The cadets also made a cup of tea for the duchess, who wore black jeans and a green coat with brown boots.

Abby Armstrong, 14, from Lancaster, said: “I found out this morning we would be meeting her and it was a total shock. I was just like ‘wow’.

“She was very nice and not what I was expecting, she was more down to earth.”

The duchess also spoke to former cadet Emma Wolstenholme, 39, who is planning to row across the Atlantic to raise funds for the organisation in its 80th anniversary year.

Ms Wolstenholme said: “She thinks it’s incredible, an amazing challenge.

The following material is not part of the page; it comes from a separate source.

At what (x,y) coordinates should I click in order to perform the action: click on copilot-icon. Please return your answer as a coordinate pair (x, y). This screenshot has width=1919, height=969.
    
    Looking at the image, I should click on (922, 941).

“It’s such a great cause. I joined the cadets at 13 and went from being the quietest kid in the school to one of the more confident, outdoorsy and adventurous ones.”

The visit marked the reopening of the Windermere Adventure Training Centre following a £2 million refit.

The centre will allow hundreds of cadets from across the UK to visit the Lake District each year and take part in a wide variety of activities, building their confidence and leadership skills and achieving their Duke of Edinburgh Awards.

After spending time with the cadets, Kate was due to go on a boat trip with with two of the “Windermere Children”, a group of 300 child Holocaust survivors who came to stay in the Lake District in 1945.

She will also meet relatives of survivors to talk about how their loved ones’ time in Cumbria helped them to go on to build successful lives in the UK.